さて『支那革命外史』のほうだが、ここでは大正十年の大鎧閣版と昭和六年の平凡社版との関係にふれてみたい。実は後者の場合、これは拙稿「平凡社と円本時代」(『古本探究』所収」)で挙げておいた昭和五年の『世界興亡史論』の一冊なのである。しかもこの『世界興亡史論』には前史があって、『近代出版史探索』104などの『世界聖典全集』の世界文庫刊行会から、大正七年に出された『興亡史論』全二十四巻を継承している。『近代出版史探索Ⅲ』502で、その一冊のナポレオン三世『羅馬史論』を取り上げているが、ラインナップを示しておかなかったので、その正、続編の二十四冊を上げておこう。
正編
1 | 『世界史論進講録』 | レオポルド・フォン・ランケ 著 | 村川堅固 訳 |
2 | 『ケーザル時代羅馬史論』 | ナポレオン三世著 | 長瀬鳳輔 訳 |
3 | 『ペートル大帝時代露西亜史論』 | クリュチェフスキ- 著 | 堀 竹雄 訳 |
4 | 『仏蘭西革命史論』 | ローレンツ・フォン・スタイン著 | 綿貫哲雄 訳 |
5 | 『英国膨脹史論』 | シーレー 著 | 加藤政司郎 訳 |
6 | 『普魯西勃興史』 | フォン・トライチケ 著 | 斎藤茂 訳 |
7 | 『君主経国策』 | マキャヴェルリ著 | 吉田弥邦, 松宮春一郎 共訳 |
8 | 『英国憲政論』 | バジョット著 | 吉田世民 訳 |
9 | 『欧洲思想史』 | ヴィンデルバント著 | 北昤吉, 井上忻治 訳 |
10 | 『宋朝史論』 | 王船山著 | 松井等、前川三郎 共訳 |
11 | 『史論叢録』 上 | 大類 伸 編 | |
12 | 『史論叢録』 下 | 大類 伸 編 |
続編
1 | 『近代建国史』 | 瀬川秀雄編 | |
2 | 『亜歴山遠征史』 | アリアヌス・フラヴィウス 著 | 坂本健一 訳 |
3 | 『印度史観』 | エドワルド・ラプソン, ヴインセント・スミス 著 | 圀下大慧 訳 |
4 | 『欧洲民族文化史』 | イエーリング 著 | 井上忻治 訳 |
5 | 『海戦史論』 | ガブリエ・ダリウ 著 | 加藤政司郎, 松宮春一郎 共訳 |
6 | 『政治哲学』 | アリストテレース著 | 木村鷹太郎 訳 |
7 | 『立国教育論』 | アルフレッド・フィーエー著 | 中島半次郎 訳 |
8 | 『君主経国策批判』 | フレデリック大王 著 | 長瀬鳳輔 訳 |
9 | 『支那近世政治思潮』 | 黄宗羲 等著 | 松井 等 訳 |
10 | 『書簡集録武家興亡観』 | 中村 孝也 纂述 | |
11 | 『史論叢録』 前 | 大類 伸 編 | |
12 | 『史論叢録』 後 | 大類 伸 編 |
この世界文庫刊行会『興亡史論』に対して、平凡社『世界興亡史論』は全二十巻で、四冊が省かれていることになる。それを『平凡社六十年史』の「発行書目一覧」の明細と照らし合わせていると、次のような異同が判明する。正編の9『欧洲思想史』、続編の6『政治哲学』、7『立国教育論』、8『君主経国策批判』、正続共通の11、12『史論叢録』の八冊が『世界興亡史論』のラインナップから漏れている。その代わりにその17は北一輝『支那革命外史』、18はワルシュ、工藤重雄訳『露西亜帝政没落史』、19はバーカー、山口貞孝訳『アメリカ繁栄史論』、20は大類伸編纂『小国興亡論』に差し換わっている。ただし20は『史論叢録』四冊のアンソロジーだと思われる。

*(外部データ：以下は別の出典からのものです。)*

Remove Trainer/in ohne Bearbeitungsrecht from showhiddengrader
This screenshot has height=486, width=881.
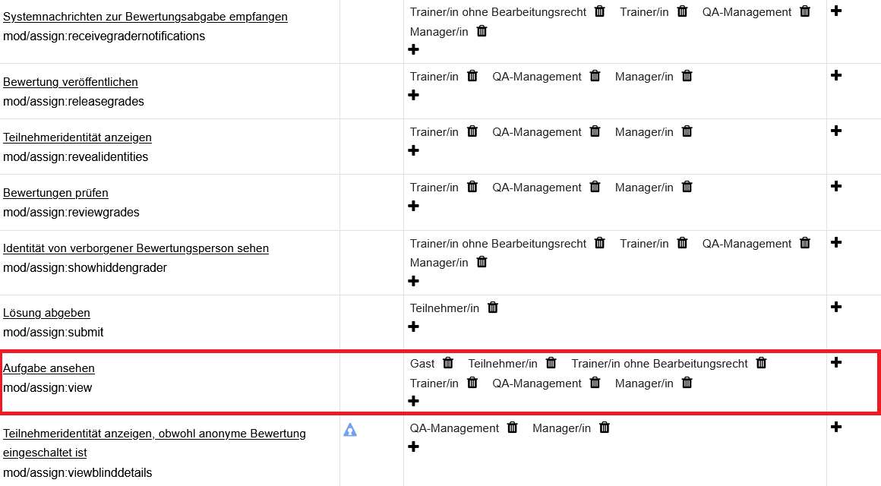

これらの巻と内容の差し換えに関して、『平凡社六十年史』は『世界興亡史論』とその内容見本を挙げているだけで、『近代出版史探索Ⅱ』361の『ロシア大革命史』と同じく、他の版元の焼き直しゆえか、残念なことに何の言及もない。そのために大正十年の大鎧閣版『支那革命外史』がどうしてこの『世界興亡史論』に組み込まれたのかという事情は不明である。それでも想像できるのは9の『欧州思想史』の共訳者が一輝の弟の昤吉なので、大鎧閣の紙型流用と目される先述の内海文宏書店版の問題もあり、自らの訳書の代わりに兄の著作を組み入れるように依頼したのではないだろうか。
これで17と20の説明はつくけれど、18と19の二冊の差し換えは何に起因しているのか定かでないし、それほど必要性があったのかはタイトルや訳者名だけでは判断できない。
そもそも大鎧閣からの北一輝の『支那革命外史』の出版にしても、大鎧閣の『解放』の創刊、これも本探索でお馴染みの社会主義者の片山潜、堺利彦、大杉栄などとの北の交流を通じてではないかと推測されるが、管見の限り、そうした証言を目にしていない。まさに大正時代の出版は謎が多いというしかないし、それは大正十二年の改造社の『日本改造法案大綱』も同様だと思われる。